• [Verilen metin]
# # #

Emsal Mahkeme Kararı İstanbul Anadolu 3. Asliye Ticaret Mahkemesi 2016/1438 E. 2022/679 K. 06.10.2022 T.

Görüntülediğiniz mahkeme kararı henüz kesinleşmemiştir. Yararlı olması amacıyla eklenmiştir.

T.C. İstanbul Anadolu 3. ASLİYE TİCARET MAHKEMESİ

ESAS NO : 2016/1438 Esas
KARAR NO : 2022/679
DAVA : Tazminat (Cismani Zarar Sebebiyle Açılan Tazminat)
DAVA TARİHİ : 27/12/2016
KARAR TARİHİ : 06/10/2022

Mahkememizde görülmekte olan Tazminat (Cismani Zarar Sebebiyle Açılan Tazminat) davasının yapılan açık yargılaması sonunda,
GEREĞİ DÜŞÜNÜLDÜ:
Davacı vekili dava dilekçesinde özetle; Davacılar 20/04/2016 tarihinde yaya geçidinden karşıdan karşıya geçtiği esnada motosikletin çarpması sonucu —- yaralandığı, eşi —- ile birlikte motosiklet sürücüsünün de kaza sonucunda hayatını kaybettiğini, söz konusu kazada kusurun motosiklet sürücüsünde olduğu, davalılardan —– söz konusu aracın maliki ve motosiklet sürücüsününde mirasçısı olduğu, yine aynı şekilde diğer davalı— müteveffa motosiklet sürücüsü—– yani mirasçısı olduğunu, bu sebeple davanın motosiklet sahibi ile mirasçılara yöneltildiğini, ilgili motosikletin ZMMS sigortacısının diğer davalı—– olduğunu, ilgili kazada kusurlu motosiklet sürücüsü olduğundan dolayı davalıların müştereken ve müteselsilen sorumlu olduklarını, davacı —tarafından hastane giderleri olan —- ödediğini, açıklanan bu sebeplerden dolayı davacı —- sağlık giderlerinin yapıldığı günden itibaren faizleri ile müştereken ve müteselsilen davalılardan tahsilini, yine davacı —- açısından eşi—– kaybetmesi sebebiyle 1.000,00 TL destekten yoksun kalma tazminatına kaza tarihinden itibaren işleyecek faizleriyle birlikte davalılardan müştereken ve müteselsilen tahsilini, davalıların taşınır taşınmaz tüm malları ile üçüncü kişilerdeki hak ve alacakları üzerine teminatsız olarak ihtiyati tedbir talebinde bulunduğu, yargılama giderleri ile vekalet ücreti ite tüm bu alacakların müştereken ve müteselsilen davalılardan tahsiline karar verilmesini talep ettikleri görülmüştür.

# # #

• [Sağlanan malzeme]
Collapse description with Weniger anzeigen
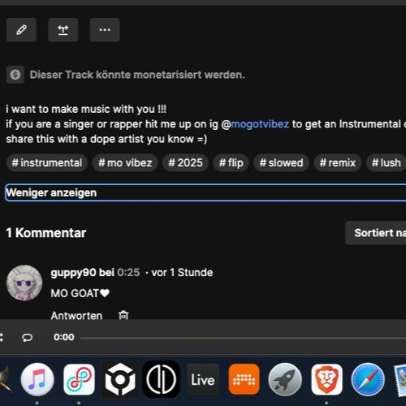Image resolution: width=406 pixels, height=406 pixels. (x=205, y=192)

# # #

• [Yazılı görev A] Mahkeme kararında davaya konu kaza hangi tarihte yaşanmıştır?
• [Yazılı görev B] Mahkeme kararını, gösterilen son cümlenin ardından sürdürün.

• [Sonuç A] 20/04/2016

• [Sonuç B]
Davalılar —– vekili cevap dilekçesinde özetle; davanın yetkili mahkemede açılmadığını, davacıların kaza neticesinde hastane masraflarının tahsili için — başvuruda bulunduklarını beyan ettiklerini, kazanın oluşumundan sonra —- hastanın sevki ile ilgili bilgi ve belgelerin celbini talep ettikleri, davacıların hastane ve — masrafları için dava açmakta hukuki yararın olmadığını, davacıların kazada tüm kusurun motosiklet sürücüsünde olduğunu kabul etmediklerini, kusurun belirlenmesi için bilirkişi incelemesi ve keşif yapılması gerektiğini, kazanın oluşumunda davacı ile müteveffanın yaya geçidinden yaklaşık 3,5-4 metre gerisinde olduğunun tespit edildiği, müteveffa—— destekten yoksun kaldığının ispatı gerektiğini, açıklanan bu sebeplerden dolayı öncelikle yetki itirazının kabulü ile yetkili mahkemeye tevdine karar verilmesini, davaya konu kazanın oluşmasına davacılardan———— kendi kusurları ile sebebiyet verdikleri olayda davalıların oğlu motosiklet sürücüsünün de vefatına neden oldukları bundan dolayı davanın reddine, yargılama giderleri ile vekalet ücretinin karşı tarafa yükletilmesine karar verilmesini talep ettikleri görülmüştür.
Davacılar Vekili Cevaba Cevap Dilekçesinde Özetle; mahkemenin yetkili olduğunu, ——— hastane masraflarının karşılanması hususunda başvurulduğunu ancak ——- tarafından başvurunun reddediliğini, cevap dilekçesinde davacı ile müteveffanın yaya geçidinin gerisinden geçtiği beyanının gerçeğe aykırı olduğu, kaza tespit tutanağında bu hususun belirlendiğini, kazanın meydana geldiği noktada —– olmadığının belirtildiği, aynı tutanakta — aydınlatmanın bulunduğu, görüşe engel herhangi bir cismin bulunmadığı, yayaların tamamının açık renkte giysiler giydiğini, görüşe engel olacak herhangi bir şeyin bulunmadığını, davalı tarafın iddiasının gerçeğe aykırı olduğunu, destekten yoksun kalma tazminatıyla ilgili olarak müteveffa — davacı — eşi olması sebebiyle destekten yoksun kalma tazminatına hak kazandığı yargıtay içtihatlarında da belirtildiği, açıklanan bu sebeplerden dolayı davanın kabulüne karar verilmesine talep ettiği görülmüştür.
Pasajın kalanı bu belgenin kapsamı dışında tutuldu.